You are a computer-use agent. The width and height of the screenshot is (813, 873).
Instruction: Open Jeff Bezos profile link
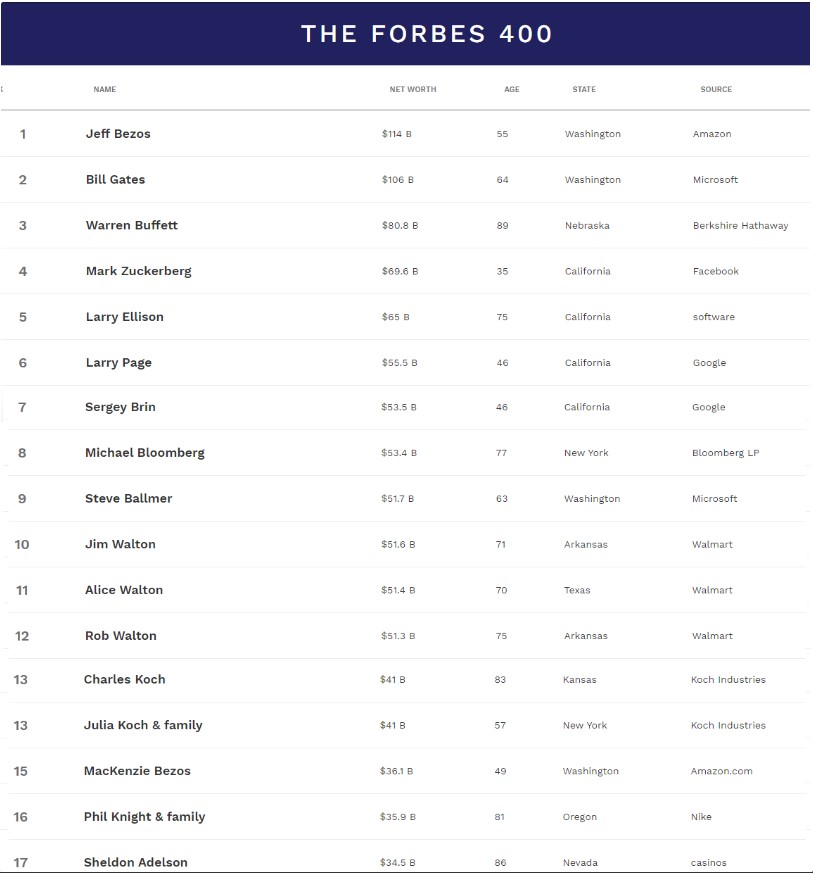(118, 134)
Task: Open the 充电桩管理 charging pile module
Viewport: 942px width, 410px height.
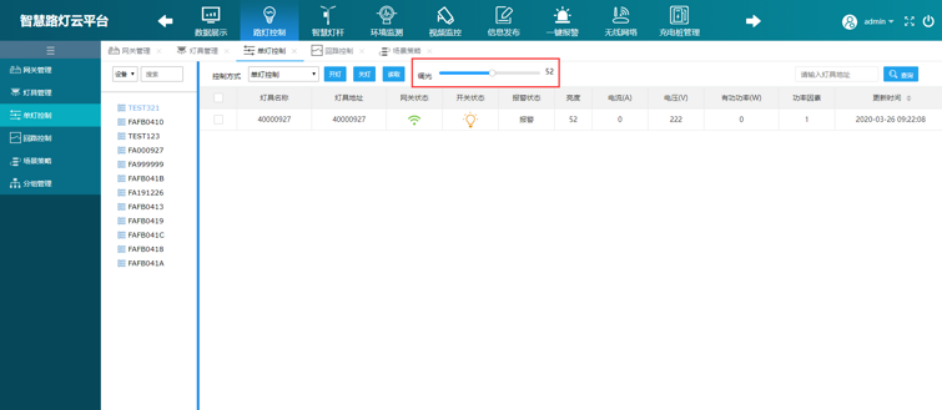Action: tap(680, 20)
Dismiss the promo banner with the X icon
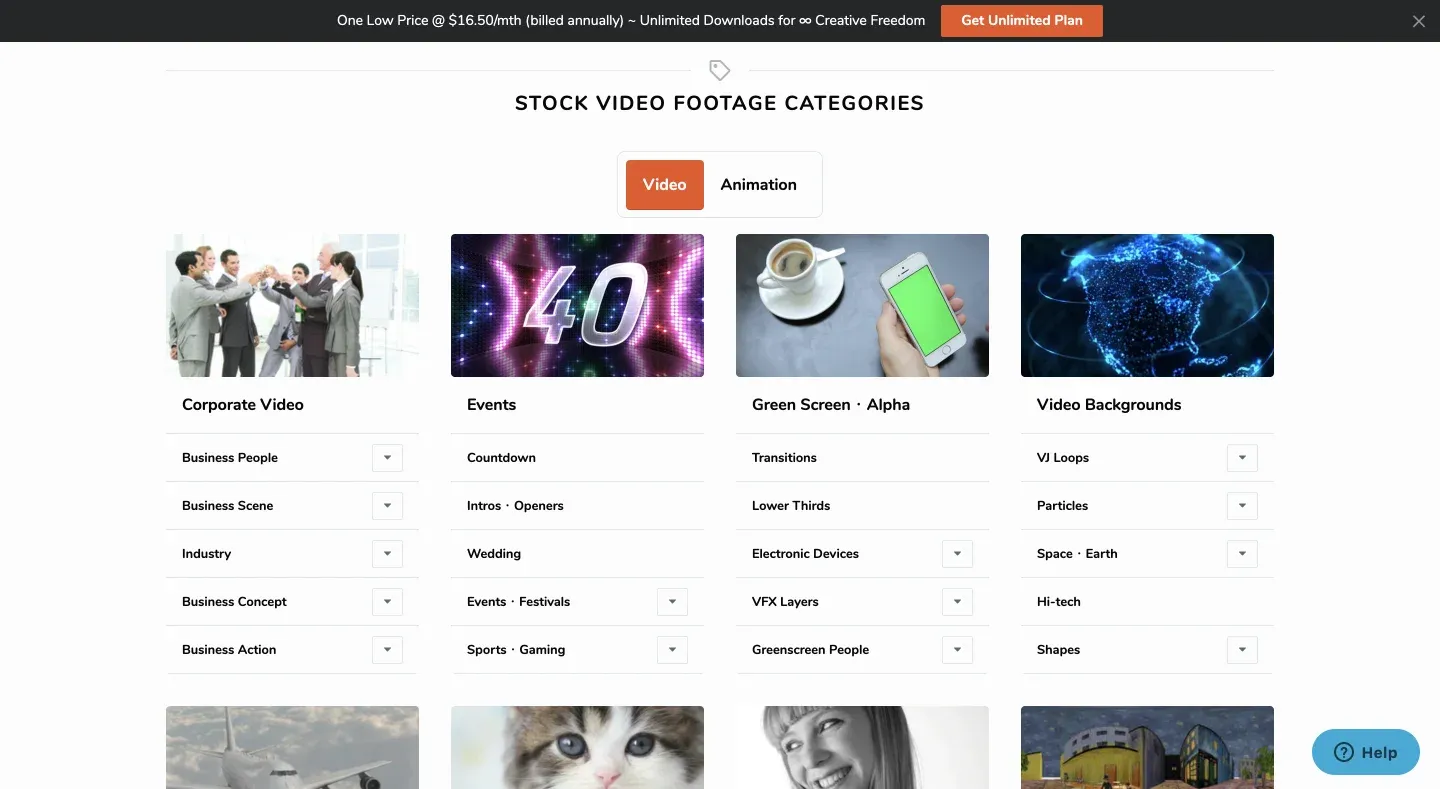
-*-
**REQUIRED WORK**
Set down the material above word for word and skip its pictures.

**TASK ANSWER**
You are a computer-use agent. The width and height of the screenshot is (813, 873).
Instruction: Open Jeff Bezos profile link
(118, 134)
Task: Open the 充电桩管理 charging pile module
Viewport: 942px width, 410px height.
Action: tap(680, 20)
Dismiss the promo banner with the X icon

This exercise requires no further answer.